### [What you will do]
Retype the records below exactly as they stand, omitting the pictures.

▬▬▬▬▬▬▬▬▬▬

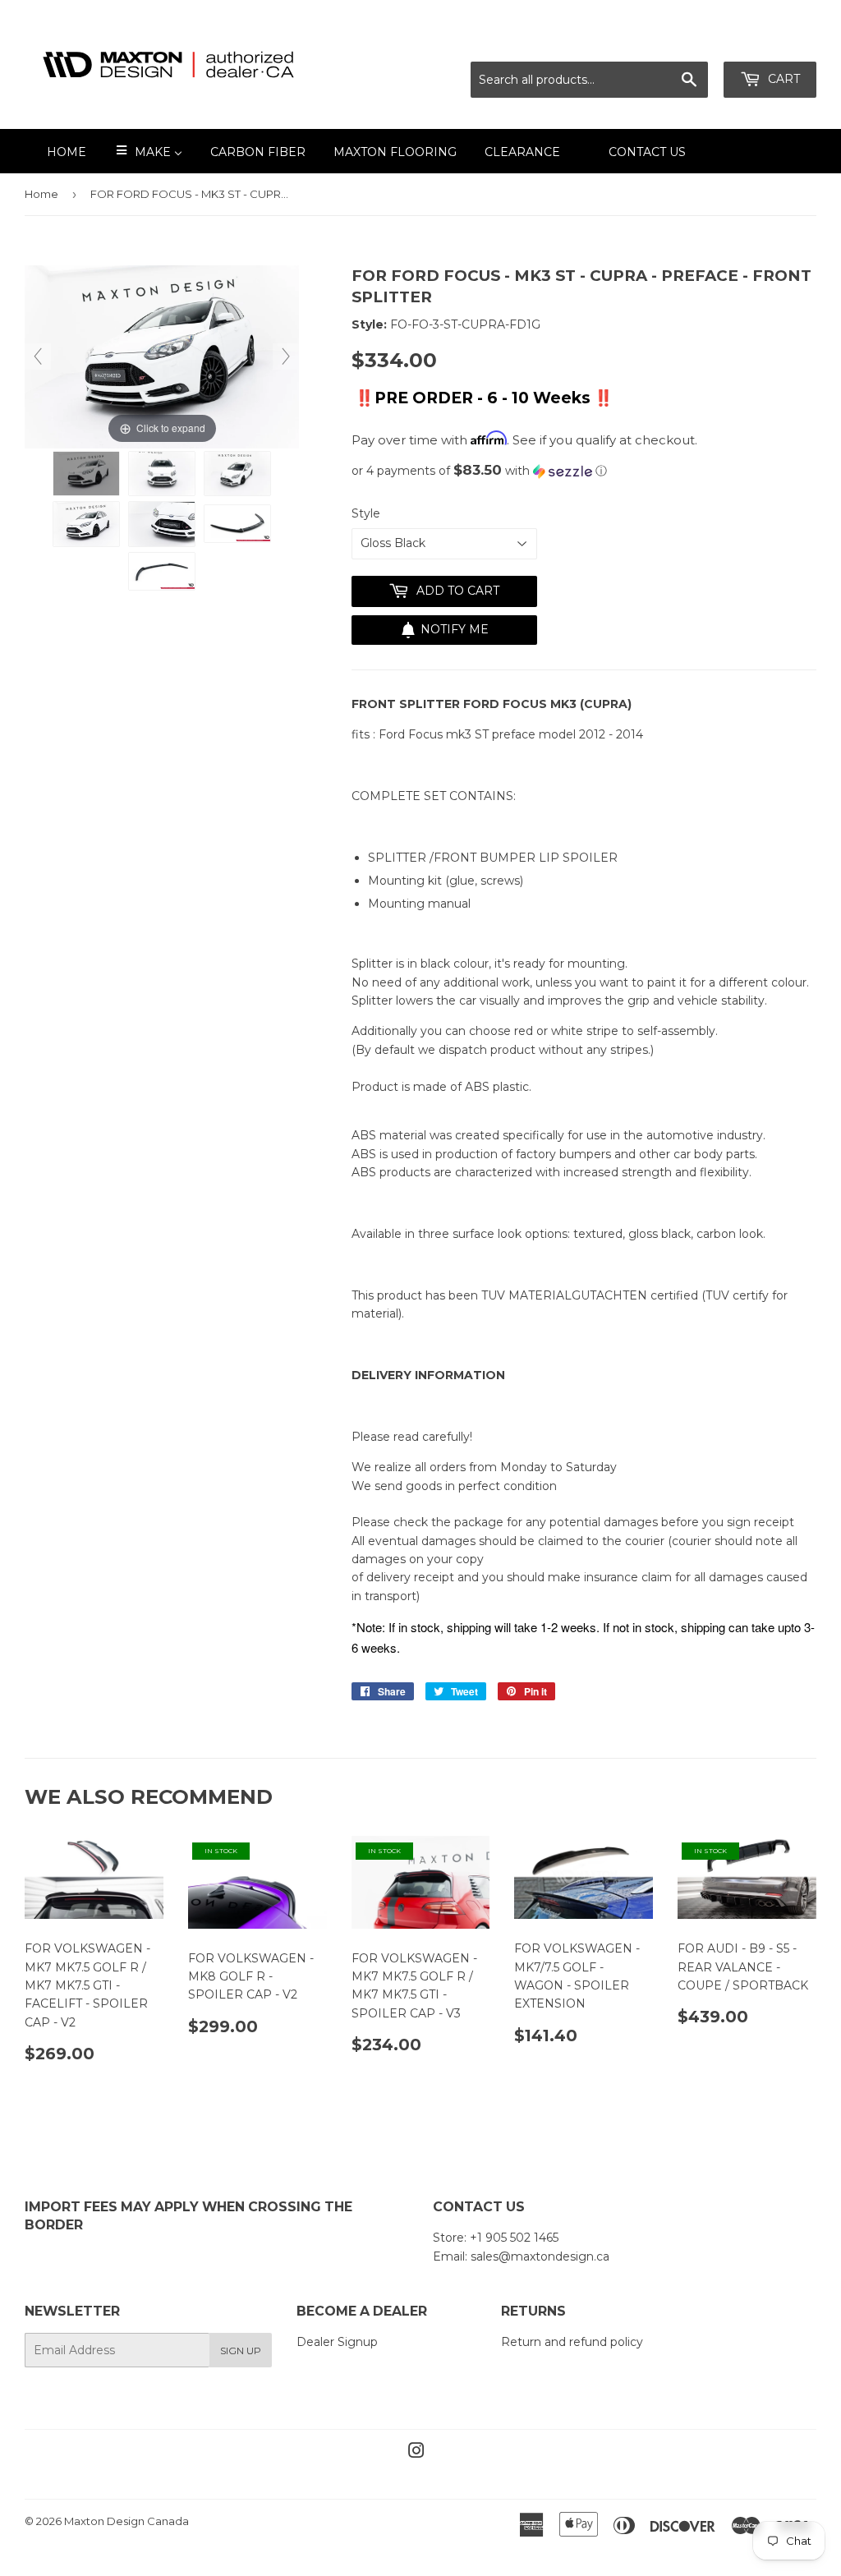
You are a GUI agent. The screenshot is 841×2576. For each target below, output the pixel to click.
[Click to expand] (162, 355)
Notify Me (454, 629)
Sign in (671, 41)
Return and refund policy (572, 2341)
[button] (584, 470)
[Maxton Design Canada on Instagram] (416, 2452)
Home (41, 193)
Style (366, 513)
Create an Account (764, 41)
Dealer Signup (337, 2341)
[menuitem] (56, 151)
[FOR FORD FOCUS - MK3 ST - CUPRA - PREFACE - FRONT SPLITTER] (86, 474)
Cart (782, 78)
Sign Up (240, 2350)
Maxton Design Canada (126, 2521)
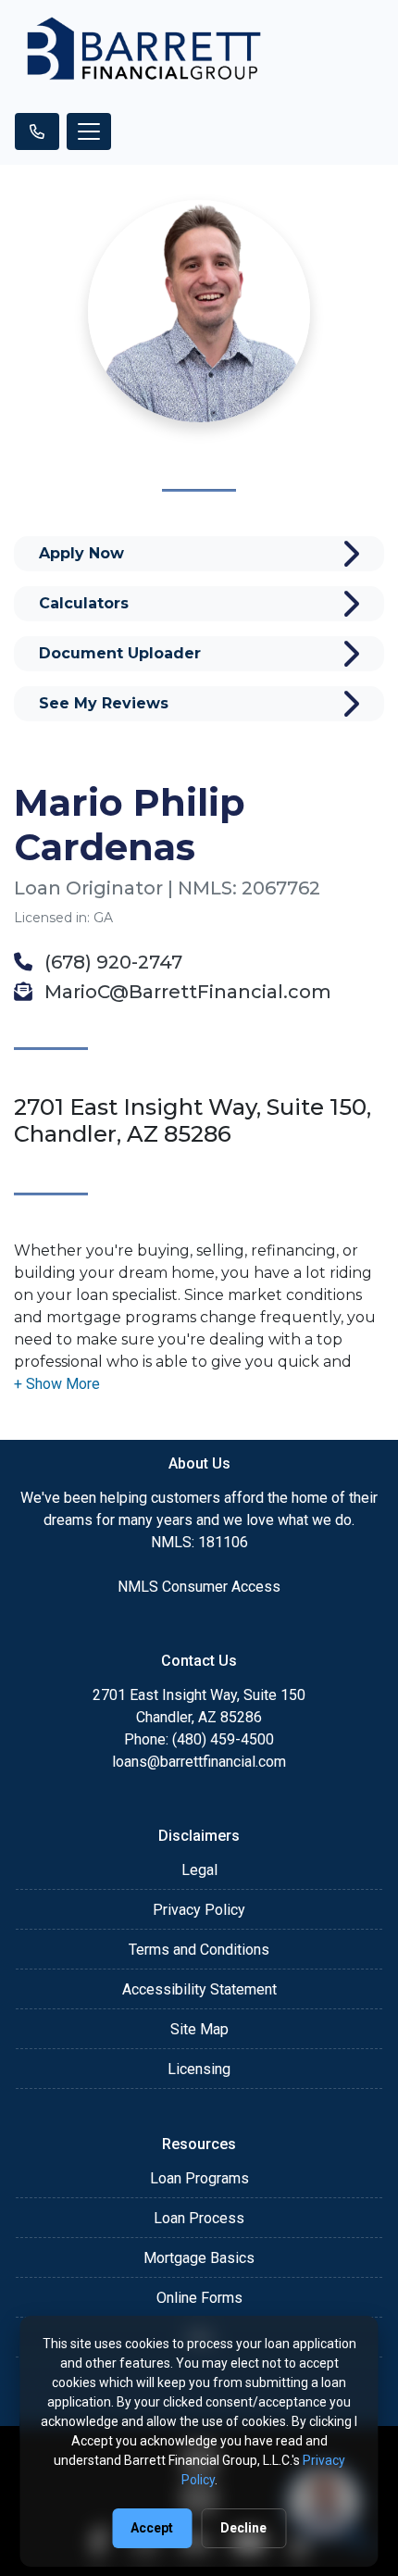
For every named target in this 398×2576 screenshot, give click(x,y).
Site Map (199, 2029)
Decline (243, 2527)
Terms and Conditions (199, 1949)
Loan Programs (199, 2178)
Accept (152, 2527)
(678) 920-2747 (111, 962)
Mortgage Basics (199, 2258)
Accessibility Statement (199, 1989)
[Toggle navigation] (89, 131)
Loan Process (199, 2218)
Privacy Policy (199, 1910)
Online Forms (199, 2298)
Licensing (199, 2069)
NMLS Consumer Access (199, 1586)
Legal (199, 1870)
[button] (57, 1384)
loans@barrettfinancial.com (199, 1761)
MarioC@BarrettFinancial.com (185, 992)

▬▬▬▬▬▬▬▬▬▬

### [Answer section]
You are a GUI agent. The screenshot is 841×2576. For each target below, output the pixel to click.
[Click to expand] (162, 355)
Notify Me (454, 629)
Sign in (671, 41)
Return and refund policy (572, 2341)
[button] (584, 470)
[Maxton Design Canada on Instagram] (416, 2452)
Home (41, 193)
Style (366, 513)
Create an Account (764, 41)
Dealer Signup (337, 2341)
[menuitem] (56, 151)
[FOR FORD FOCUS - MK3 ST - CUPRA - PREFACE - FRONT SPLITTER] (86, 474)
Cart (782, 78)
Sign Up (240, 2350)
Maxton Design Canada (126, 2521)
For every named target in this 398×2576 screenshot, give click(x,y).
Site Map (199, 2029)
Decline (243, 2527)
Terms and Conditions (199, 1949)
Loan Programs (199, 2178)
Accept (152, 2527)
(678) 920-2747 (111, 962)
Mortgage Basics (199, 2258)
Accessibility Statement (199, 1989)
[Toggle navigation] (89, 131)
Loan Process (199, 2218)
Privacy Policy (199, 1910)
Online Forms (199, 2298)
Licensing (199, 2069)
NMLS Consumer Access (199, 1586)
Legal (199, 1870)
[button] (57, 1384)
loans@barrettfinancial.com (199, 1761)
MarioC@BarrettFinancial.com (185, 992)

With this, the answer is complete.